» **EXERCISE AIM**:
Decide whether each statement below agrees with the bug report on temperature alerts. Answer yes or no, and quote the words from the report that settle it. 1. The software was installed with docker. 2. The temperature the alert reads is itself too high. 3. The system runs Debian version 12.

» **PASSAGE SHOWN**:
[Bug]: Temperature alerts break in v1.45
kmlucy opened this issue · comments
Bug description
Several of my alerts for temperatures break in v1.45. The temperature the alert is reading is normal, but the alert itself is an order of magnitude high:
v1.44.3 works as expected, v.45.3 has this issue.
Expected behavior
Alerts get correct values from charts
Steps to reproduce
- Create alerts as shown below
- Update to v1.45
Installation method
docker
System info
Linux orca 6.1.0-20-amd64 #1 SMP PREEMPT_DYNAMIC Debian 6.1.85-1 (2024-04-11) x86_64 GNU/Linux
/etc/os-release:PRETTY_NAME="Debian GNU/Linux 12 (bookworm)"
/etc/os-release:NAME="Debian GNU/Linux"
/etc/os-release:VERSION_ID="12"
/etc/os-release:VERSION="12 (bookworm)"

» **GIVEN INFORMATION**:
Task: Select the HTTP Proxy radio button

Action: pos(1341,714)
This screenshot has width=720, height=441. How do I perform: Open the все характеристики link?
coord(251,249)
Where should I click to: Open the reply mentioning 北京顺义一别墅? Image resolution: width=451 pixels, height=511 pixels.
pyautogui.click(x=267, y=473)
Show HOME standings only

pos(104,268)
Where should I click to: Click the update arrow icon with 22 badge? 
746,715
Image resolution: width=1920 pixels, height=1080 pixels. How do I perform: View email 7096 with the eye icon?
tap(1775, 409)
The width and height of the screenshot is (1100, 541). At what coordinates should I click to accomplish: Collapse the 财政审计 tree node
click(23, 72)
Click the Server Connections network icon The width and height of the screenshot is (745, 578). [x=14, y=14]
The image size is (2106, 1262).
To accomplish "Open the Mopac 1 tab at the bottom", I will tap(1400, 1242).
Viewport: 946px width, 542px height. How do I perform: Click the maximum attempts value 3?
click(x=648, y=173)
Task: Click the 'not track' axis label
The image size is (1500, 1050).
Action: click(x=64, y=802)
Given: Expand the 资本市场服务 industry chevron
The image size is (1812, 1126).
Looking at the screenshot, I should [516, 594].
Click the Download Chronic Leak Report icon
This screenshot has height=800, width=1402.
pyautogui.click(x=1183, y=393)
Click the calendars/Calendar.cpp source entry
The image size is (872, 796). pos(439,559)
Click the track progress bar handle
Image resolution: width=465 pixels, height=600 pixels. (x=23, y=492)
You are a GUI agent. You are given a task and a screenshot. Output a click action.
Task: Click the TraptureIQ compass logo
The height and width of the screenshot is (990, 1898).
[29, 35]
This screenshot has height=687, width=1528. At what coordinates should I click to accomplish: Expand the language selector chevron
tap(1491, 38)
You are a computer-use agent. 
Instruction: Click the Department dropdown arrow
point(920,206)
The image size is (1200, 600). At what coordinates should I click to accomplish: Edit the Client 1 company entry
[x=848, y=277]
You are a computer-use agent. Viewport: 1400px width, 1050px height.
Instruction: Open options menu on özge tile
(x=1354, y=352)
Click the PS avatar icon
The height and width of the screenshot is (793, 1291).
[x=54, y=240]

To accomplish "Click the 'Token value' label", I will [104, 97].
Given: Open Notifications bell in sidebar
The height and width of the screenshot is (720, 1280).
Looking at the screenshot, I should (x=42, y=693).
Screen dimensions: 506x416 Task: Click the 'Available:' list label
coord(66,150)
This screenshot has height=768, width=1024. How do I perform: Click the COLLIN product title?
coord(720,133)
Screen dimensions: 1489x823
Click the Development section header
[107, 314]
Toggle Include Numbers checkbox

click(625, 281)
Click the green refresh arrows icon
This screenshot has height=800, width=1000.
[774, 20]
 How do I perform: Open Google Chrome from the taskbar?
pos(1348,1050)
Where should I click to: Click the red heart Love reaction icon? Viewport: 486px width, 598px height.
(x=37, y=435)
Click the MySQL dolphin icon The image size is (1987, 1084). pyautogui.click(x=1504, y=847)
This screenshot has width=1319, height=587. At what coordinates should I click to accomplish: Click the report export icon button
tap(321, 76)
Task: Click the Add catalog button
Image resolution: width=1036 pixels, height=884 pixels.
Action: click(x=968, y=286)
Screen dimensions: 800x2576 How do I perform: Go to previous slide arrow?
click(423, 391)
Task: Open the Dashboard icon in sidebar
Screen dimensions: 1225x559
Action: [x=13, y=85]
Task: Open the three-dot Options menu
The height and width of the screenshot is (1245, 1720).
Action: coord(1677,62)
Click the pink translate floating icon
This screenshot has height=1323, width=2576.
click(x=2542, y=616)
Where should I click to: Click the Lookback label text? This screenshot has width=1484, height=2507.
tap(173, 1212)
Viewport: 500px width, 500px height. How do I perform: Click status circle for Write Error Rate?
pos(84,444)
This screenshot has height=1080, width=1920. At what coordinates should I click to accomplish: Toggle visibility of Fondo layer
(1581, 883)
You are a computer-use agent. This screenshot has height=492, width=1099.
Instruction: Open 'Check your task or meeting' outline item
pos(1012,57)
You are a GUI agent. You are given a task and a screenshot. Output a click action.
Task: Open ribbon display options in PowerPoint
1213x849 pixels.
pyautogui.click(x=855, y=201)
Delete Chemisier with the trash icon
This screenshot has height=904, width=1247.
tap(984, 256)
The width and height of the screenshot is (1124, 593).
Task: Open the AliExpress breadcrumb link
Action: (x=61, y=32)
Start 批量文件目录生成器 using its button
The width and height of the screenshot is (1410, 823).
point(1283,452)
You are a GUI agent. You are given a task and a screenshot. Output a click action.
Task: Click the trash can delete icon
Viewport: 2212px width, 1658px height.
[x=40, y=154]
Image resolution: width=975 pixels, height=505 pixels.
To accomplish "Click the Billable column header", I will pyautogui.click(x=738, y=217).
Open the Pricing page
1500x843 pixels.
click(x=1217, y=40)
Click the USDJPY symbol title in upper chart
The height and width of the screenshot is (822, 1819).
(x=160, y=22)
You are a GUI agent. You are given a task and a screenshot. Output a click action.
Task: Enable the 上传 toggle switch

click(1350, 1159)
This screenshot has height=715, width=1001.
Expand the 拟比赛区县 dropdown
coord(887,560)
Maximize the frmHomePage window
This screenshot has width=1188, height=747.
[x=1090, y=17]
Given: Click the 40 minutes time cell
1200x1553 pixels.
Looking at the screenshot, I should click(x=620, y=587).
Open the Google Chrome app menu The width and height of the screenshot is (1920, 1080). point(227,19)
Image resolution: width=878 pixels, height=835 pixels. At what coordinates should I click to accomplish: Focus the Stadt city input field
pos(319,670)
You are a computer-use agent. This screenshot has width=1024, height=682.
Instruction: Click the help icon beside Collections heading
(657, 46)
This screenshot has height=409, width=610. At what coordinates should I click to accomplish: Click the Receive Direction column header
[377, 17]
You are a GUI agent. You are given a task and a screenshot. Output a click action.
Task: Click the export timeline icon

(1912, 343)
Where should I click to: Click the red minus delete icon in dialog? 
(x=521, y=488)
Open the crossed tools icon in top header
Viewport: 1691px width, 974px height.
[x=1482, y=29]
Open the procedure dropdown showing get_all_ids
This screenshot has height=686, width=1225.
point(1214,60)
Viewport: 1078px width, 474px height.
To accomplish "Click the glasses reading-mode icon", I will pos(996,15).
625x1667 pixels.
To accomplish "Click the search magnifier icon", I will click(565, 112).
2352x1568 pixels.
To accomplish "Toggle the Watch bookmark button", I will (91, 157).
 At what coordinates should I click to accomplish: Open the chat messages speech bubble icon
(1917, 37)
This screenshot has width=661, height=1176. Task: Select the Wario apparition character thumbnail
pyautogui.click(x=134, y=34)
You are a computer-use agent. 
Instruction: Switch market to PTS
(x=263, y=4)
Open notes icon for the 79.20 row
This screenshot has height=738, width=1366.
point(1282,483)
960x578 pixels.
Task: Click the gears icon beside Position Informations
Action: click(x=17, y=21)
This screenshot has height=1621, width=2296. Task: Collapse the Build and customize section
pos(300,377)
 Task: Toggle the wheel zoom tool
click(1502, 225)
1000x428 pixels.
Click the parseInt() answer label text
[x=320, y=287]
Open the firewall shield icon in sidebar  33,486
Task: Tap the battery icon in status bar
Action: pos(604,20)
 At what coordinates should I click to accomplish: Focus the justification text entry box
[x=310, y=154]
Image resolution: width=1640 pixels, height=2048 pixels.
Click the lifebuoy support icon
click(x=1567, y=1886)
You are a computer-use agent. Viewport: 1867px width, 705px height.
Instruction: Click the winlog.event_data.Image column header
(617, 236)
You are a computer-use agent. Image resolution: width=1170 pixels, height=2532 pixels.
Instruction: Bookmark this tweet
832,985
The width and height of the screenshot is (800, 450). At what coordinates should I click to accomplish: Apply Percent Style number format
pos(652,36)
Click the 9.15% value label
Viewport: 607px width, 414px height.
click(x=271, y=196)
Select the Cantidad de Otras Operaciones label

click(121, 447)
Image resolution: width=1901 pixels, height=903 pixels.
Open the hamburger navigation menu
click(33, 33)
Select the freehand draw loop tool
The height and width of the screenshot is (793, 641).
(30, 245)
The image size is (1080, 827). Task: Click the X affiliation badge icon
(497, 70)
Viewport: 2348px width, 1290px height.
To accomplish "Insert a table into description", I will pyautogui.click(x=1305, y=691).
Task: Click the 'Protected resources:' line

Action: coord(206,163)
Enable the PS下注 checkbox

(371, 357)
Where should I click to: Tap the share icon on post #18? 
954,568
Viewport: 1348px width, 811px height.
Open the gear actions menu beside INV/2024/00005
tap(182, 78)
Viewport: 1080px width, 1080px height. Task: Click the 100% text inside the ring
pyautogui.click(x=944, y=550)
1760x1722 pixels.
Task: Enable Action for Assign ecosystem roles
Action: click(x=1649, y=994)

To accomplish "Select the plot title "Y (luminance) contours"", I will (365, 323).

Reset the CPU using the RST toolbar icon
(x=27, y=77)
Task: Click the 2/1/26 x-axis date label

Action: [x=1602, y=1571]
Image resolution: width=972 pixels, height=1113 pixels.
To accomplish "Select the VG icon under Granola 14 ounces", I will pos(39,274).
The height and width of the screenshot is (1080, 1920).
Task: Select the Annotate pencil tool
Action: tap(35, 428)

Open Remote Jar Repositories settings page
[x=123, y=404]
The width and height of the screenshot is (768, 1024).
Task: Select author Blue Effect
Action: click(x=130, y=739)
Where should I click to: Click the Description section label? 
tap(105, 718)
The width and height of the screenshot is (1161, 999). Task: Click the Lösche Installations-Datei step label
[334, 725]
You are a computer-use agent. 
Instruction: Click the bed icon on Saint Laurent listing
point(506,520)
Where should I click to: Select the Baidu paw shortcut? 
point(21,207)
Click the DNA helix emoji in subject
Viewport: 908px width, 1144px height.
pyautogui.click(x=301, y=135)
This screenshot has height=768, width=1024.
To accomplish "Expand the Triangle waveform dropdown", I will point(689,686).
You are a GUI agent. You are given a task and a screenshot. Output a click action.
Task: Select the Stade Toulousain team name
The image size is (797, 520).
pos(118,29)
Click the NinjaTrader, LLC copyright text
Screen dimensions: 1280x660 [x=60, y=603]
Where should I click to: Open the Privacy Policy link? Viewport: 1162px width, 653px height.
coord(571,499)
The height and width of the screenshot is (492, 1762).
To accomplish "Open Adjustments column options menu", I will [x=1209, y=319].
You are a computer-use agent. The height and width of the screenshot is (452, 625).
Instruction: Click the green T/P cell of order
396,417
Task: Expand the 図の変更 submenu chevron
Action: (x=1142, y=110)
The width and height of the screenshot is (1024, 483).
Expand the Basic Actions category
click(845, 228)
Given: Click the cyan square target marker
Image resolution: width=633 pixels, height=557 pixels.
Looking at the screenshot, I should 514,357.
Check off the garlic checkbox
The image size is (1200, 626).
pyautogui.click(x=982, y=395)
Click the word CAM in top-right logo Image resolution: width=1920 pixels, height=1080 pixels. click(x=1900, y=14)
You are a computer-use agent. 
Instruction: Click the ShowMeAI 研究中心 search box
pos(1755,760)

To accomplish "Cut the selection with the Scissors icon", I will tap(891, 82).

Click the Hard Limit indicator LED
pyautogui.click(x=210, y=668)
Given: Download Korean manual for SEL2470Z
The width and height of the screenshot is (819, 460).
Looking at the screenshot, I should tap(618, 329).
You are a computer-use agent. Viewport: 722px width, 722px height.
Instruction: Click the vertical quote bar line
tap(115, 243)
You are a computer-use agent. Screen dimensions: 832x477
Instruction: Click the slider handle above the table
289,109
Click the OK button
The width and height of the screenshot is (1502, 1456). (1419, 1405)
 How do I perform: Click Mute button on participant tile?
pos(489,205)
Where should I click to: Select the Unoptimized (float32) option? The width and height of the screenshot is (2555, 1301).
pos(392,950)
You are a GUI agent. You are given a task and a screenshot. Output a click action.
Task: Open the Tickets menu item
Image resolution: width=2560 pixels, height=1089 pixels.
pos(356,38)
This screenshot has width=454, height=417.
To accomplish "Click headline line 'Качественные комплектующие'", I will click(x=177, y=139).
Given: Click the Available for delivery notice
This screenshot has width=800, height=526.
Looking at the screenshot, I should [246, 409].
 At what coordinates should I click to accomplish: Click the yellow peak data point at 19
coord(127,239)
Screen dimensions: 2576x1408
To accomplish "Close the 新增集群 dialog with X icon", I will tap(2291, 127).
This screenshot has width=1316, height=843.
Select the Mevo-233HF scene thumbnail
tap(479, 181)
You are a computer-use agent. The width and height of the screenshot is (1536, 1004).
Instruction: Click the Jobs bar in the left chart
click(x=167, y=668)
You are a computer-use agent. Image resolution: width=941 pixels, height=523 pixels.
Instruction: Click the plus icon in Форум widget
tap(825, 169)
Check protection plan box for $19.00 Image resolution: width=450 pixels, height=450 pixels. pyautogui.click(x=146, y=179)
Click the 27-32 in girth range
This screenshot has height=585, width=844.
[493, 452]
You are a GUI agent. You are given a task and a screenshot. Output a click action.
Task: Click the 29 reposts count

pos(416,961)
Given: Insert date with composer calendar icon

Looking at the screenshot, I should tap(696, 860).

» **FINAL RESULT**:
1. Yes: "docker"
2. No: "The temperature the alert is reading is normal"
3. Yes: "PRETTY_NAME="Debian GNU/Linux 12 (bookworm)""